[[ Extracted data open ]]

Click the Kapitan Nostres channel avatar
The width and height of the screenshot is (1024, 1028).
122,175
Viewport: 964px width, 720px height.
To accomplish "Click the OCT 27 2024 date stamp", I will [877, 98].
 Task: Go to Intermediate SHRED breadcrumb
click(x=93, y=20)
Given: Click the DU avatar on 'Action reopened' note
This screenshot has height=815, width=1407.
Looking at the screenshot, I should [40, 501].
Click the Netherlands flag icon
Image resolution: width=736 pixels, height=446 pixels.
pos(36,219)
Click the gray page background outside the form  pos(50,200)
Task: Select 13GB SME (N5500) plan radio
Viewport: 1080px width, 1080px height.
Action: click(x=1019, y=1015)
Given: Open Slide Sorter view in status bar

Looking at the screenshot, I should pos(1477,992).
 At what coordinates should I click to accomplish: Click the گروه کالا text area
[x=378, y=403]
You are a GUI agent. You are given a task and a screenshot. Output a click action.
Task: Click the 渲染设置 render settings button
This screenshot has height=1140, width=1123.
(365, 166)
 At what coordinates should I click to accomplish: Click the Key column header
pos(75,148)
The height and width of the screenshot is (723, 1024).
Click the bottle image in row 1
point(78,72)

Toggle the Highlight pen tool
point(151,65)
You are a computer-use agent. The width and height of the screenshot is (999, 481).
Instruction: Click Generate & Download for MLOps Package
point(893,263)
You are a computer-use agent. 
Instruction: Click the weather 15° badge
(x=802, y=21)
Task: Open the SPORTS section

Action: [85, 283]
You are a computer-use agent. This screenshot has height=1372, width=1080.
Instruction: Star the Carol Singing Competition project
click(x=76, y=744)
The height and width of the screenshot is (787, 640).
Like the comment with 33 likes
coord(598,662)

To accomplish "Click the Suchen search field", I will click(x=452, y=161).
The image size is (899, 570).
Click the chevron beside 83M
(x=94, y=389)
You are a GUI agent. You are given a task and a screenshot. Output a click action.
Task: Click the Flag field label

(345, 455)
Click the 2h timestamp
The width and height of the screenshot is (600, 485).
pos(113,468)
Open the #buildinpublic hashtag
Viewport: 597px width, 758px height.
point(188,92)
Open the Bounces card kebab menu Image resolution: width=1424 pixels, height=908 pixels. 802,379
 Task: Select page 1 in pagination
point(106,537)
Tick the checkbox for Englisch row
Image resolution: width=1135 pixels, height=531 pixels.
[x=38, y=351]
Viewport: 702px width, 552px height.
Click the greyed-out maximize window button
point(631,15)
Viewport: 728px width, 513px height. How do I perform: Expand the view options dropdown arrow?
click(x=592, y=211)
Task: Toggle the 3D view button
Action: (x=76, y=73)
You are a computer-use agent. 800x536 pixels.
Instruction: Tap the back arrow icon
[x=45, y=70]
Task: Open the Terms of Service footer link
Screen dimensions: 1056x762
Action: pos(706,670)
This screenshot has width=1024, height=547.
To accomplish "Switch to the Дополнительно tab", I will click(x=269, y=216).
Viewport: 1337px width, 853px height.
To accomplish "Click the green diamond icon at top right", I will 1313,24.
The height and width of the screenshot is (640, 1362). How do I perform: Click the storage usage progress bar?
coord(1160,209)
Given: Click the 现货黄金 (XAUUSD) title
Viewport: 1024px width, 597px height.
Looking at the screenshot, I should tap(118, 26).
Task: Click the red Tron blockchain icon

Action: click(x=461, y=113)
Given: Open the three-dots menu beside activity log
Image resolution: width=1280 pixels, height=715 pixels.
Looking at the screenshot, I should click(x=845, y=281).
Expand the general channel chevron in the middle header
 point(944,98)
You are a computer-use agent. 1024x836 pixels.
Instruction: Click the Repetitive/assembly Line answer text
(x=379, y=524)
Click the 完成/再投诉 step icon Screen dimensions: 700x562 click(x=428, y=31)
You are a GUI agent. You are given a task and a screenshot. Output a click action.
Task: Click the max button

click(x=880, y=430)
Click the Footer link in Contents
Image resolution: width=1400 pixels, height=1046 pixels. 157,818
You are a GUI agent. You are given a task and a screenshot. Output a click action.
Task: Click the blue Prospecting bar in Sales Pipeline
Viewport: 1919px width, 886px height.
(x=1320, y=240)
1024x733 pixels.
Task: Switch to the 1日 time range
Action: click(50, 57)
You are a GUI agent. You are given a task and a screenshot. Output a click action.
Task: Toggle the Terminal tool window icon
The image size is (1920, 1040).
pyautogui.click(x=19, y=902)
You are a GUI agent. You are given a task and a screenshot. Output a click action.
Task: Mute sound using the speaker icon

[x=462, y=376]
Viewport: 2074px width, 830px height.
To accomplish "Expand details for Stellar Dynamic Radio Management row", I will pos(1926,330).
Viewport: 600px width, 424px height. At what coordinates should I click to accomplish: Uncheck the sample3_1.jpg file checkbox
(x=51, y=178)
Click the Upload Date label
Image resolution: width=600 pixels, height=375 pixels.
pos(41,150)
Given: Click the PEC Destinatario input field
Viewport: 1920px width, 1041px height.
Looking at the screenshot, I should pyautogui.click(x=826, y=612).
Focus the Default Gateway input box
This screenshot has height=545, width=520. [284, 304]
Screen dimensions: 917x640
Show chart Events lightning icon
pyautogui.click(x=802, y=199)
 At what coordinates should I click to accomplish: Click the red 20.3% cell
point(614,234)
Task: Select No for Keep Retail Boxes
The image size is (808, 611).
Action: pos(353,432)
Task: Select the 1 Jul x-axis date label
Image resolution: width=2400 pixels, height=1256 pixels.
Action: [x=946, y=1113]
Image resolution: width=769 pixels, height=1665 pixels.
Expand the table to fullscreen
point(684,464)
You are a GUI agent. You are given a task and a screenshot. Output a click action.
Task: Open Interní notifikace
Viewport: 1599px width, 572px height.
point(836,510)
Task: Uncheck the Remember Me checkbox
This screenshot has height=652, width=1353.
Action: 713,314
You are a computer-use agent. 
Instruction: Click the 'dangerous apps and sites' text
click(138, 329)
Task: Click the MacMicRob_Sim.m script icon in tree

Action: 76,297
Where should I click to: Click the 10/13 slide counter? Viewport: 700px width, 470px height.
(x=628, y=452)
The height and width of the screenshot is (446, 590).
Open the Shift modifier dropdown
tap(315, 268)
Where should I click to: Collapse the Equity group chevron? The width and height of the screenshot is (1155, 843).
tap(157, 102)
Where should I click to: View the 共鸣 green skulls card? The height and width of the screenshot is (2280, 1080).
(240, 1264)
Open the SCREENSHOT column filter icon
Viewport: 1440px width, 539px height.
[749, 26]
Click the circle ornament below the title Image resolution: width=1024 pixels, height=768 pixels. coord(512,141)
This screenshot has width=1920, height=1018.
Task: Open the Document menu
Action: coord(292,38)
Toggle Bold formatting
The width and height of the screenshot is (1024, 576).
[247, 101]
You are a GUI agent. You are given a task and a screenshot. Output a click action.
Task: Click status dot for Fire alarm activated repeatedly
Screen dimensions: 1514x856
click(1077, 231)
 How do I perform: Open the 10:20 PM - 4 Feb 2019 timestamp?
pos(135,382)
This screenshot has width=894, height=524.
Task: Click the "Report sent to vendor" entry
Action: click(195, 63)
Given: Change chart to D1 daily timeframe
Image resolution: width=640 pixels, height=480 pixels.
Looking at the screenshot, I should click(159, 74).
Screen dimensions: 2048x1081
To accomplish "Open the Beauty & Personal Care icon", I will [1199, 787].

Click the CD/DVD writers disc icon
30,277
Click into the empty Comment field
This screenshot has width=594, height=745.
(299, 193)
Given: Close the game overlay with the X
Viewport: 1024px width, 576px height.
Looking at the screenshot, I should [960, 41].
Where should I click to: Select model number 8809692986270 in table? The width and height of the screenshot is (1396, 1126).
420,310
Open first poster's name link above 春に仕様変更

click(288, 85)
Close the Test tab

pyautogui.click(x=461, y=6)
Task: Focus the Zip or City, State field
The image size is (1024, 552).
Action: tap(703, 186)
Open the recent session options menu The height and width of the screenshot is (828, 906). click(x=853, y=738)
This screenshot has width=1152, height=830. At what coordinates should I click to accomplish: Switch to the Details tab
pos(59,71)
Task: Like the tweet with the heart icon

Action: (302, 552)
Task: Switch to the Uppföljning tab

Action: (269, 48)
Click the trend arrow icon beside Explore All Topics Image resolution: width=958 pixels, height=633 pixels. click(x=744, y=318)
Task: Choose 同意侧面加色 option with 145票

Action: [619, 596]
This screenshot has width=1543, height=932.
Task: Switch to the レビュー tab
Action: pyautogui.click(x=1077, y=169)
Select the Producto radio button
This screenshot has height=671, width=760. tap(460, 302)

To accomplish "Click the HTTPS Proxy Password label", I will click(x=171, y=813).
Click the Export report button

[[ Extracted data closed ]]

Using the listing above, return word for word each line from the one that has "Click the chevron beside 83M" through the one that has "Viewport: 1337px width, 853px height.", and no line outside that range.

Exercise output:
Click the chevron beside 83M
(x=94, y=389)
You are a GUI agent. You are given a task and a screenshot. Output a click action.
Task: Click the Flag field label

(345, 455)
Click the 2h timestamp
The width and height of the screenshot is (600, 485).
pos(113,468)
Open the #buildinpublic hashtag
Viewport: 597px width, 758px height.
point(188,92)
Open the Bounces card kebab menu Image resolution: width=1424 pixels, height=908 pixels. 802,379
 Task: Select page 1 in pagination
point(106,537)
Tick the checkbox for Englisch row
Image resolution: width=1135 pixels, height=531 pixels.
[x=38, y=351]
Viewport: 702px width, 552px height.
Click the greyed-out maximize window button
point(631,15)
Viewport: 728px width, 513px height. How do I perform: Expand the view options dropdown arrow?
click(x=592, y=211)
Task: Toggle the 3D view button
Action: (x=76, y=73)
You are a computer-use agent. 800x536 pixels.
Instruction: Tap the back arrow icon
[x=45, y=70]
Task: Open the Terms of Service footer link
Screen dimensions: 1056x762
Action: pos(706,670)
This screenshot has width=1024, height=547.
To accomplish "Switch to the Дополнительно tab", I will click(x=269, y=216).
Viewport: 1337px width, 853px height.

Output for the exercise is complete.